== Segment start ==

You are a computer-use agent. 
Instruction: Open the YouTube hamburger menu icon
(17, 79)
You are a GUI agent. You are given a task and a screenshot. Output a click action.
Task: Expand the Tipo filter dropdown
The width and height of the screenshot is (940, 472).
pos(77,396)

== Segment end ==

INSTRUCTIONS TO FOLLOW: Search the data above and return each line in which "agent" occurs.

SOLUTION TO THIS TASK:
You are a computer-use agent. 
You are a GUI agent. You are given a task and a screenshot. Output a click action.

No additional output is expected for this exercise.